Sébastien Villemot <sebast...@debian.org> writes:
> On Wed, Oct 04, 2017 at 03:43:00PM +0200, Anton Gladky wrote: >> one more 
> option is to drop pandas on those archs (filing RM bug) >>
and fill the list of supported archs explicitly in d/control. > > If the
pandas binaries are known broken on those archs, then it is > the only
acceptable solution (I guess the debate is then about how > broken they
are).
They are often not really totally  broken, since packages (with their
own tests!) can still be built on top of Pandas. So, while there are
important bugs, I would not mark them as (RC) "makes the package
unsuitable for release", but as (important) "major effect on the
usability of a package, without rendering it completely unusable to
everyone". Disabling the tests and lowering severity would IMO here the
sensible solution.

I would prefer to keep the failing archs unless we know that they are
really useless.

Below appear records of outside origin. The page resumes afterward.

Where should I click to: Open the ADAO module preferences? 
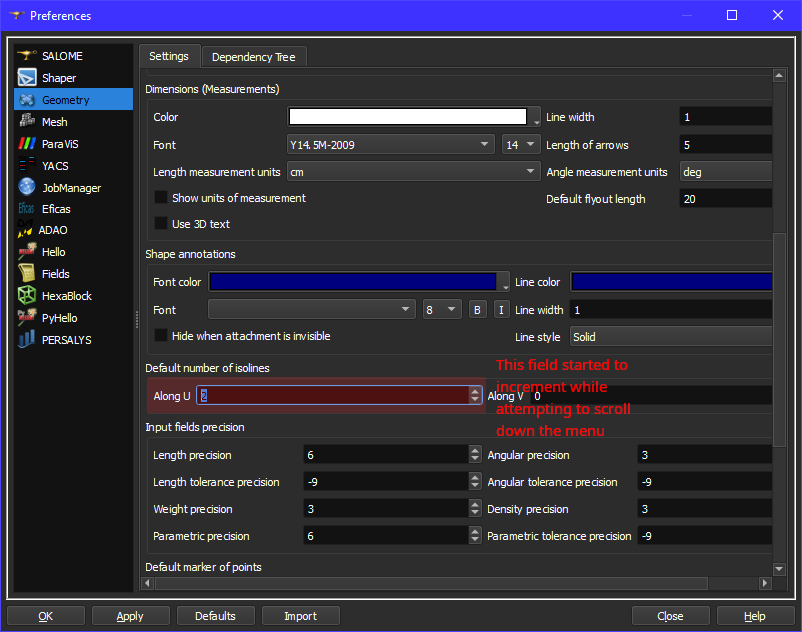point(53,230)
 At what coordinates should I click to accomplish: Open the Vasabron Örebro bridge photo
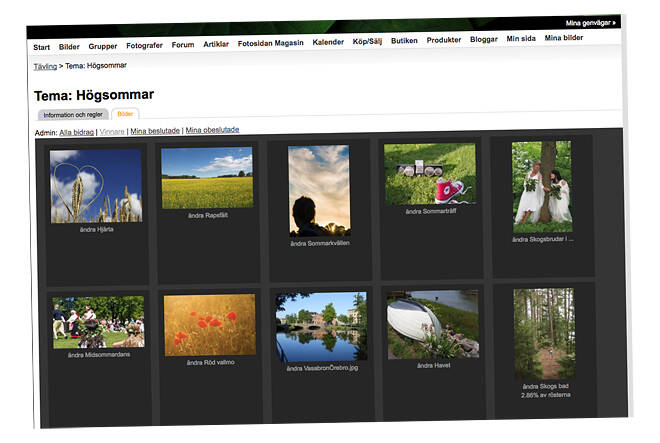coord(320,327)
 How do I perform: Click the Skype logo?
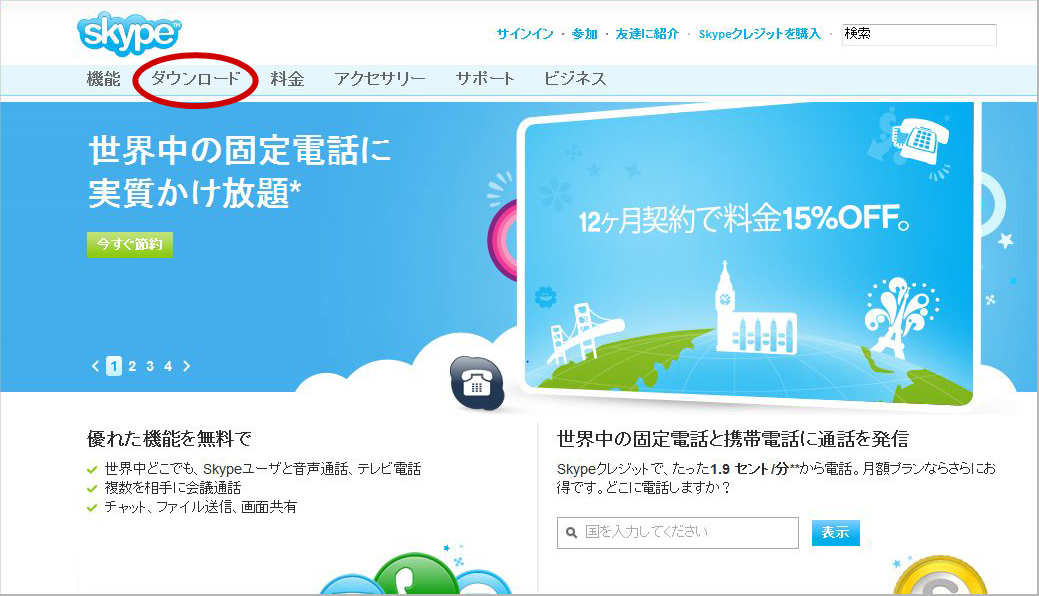click(x=128, y=33)
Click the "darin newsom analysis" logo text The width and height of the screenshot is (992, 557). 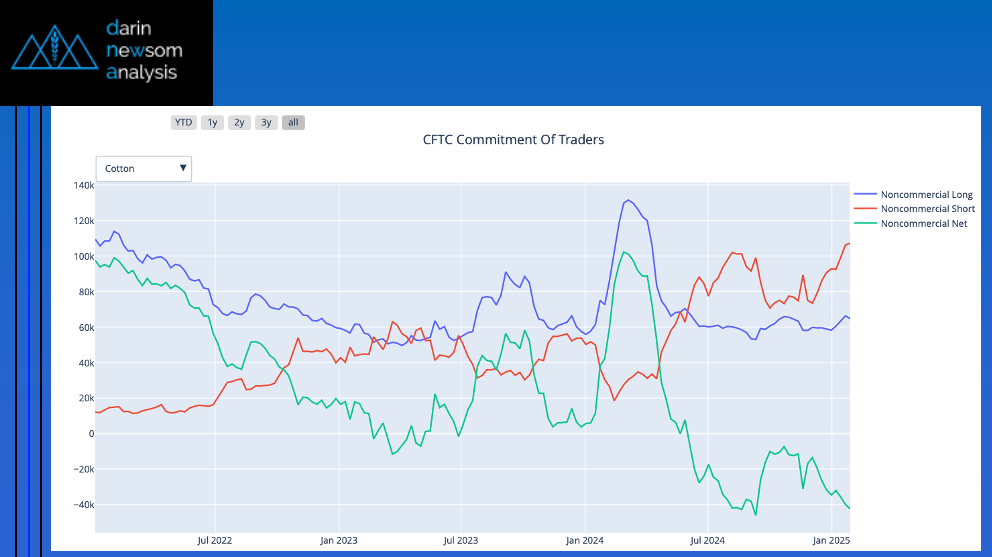(144, 50)
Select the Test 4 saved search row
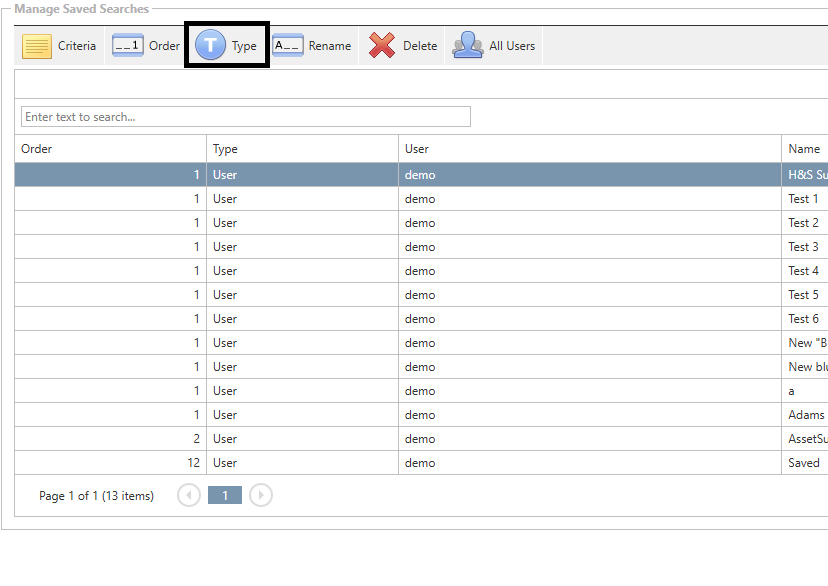The image size is (828, 586). click(x=803, y=271)
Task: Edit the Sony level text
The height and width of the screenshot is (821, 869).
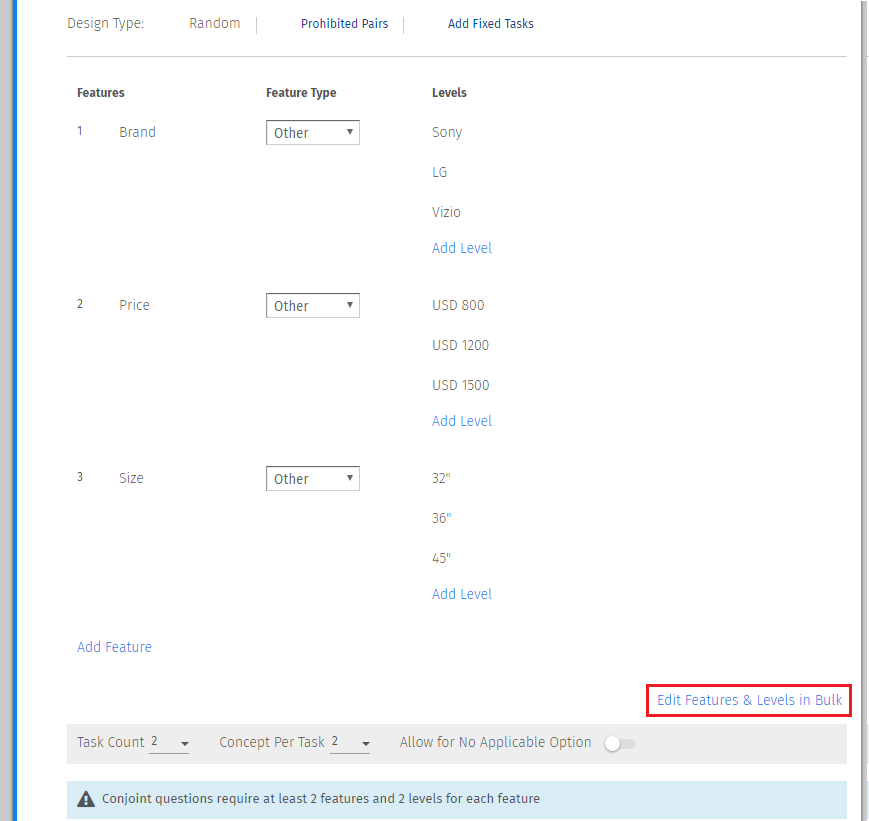Action: tap(447, 132)
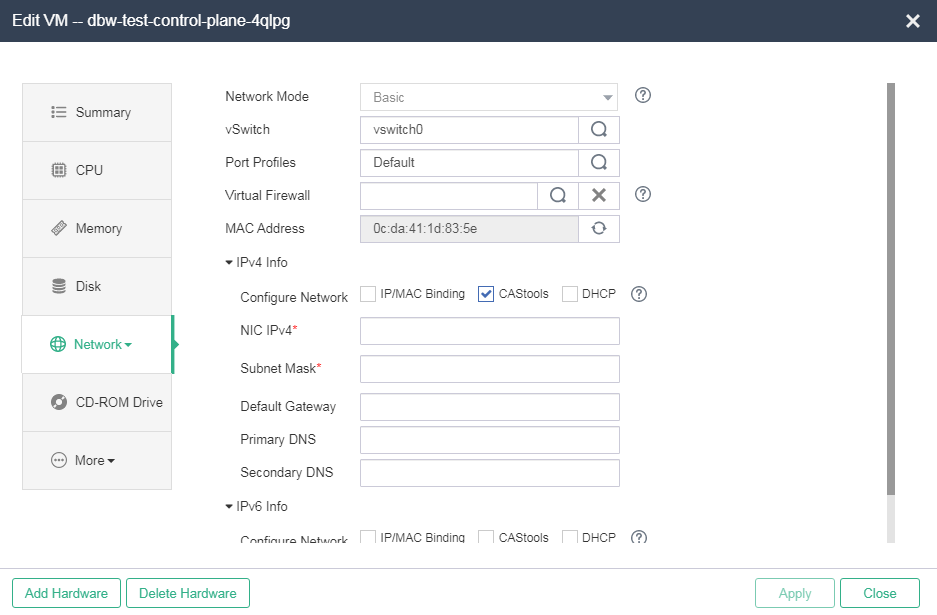
Task: Collapse the IPv4 Info section
Action: [256, 262]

That helps for portability of the dependent packages:
One of the "selling points" to why packagers benefit from Debian
packages is that they get the packages tested on a variety of platforms.

And, especially the ARM processor is quite important, at least for
astronomy (Raspberry is used for telescope control and first data
reduction by amateurs).

Please, rethink the idea of removing Pandas on non-x86. A partly buggy
package still works well with other packages.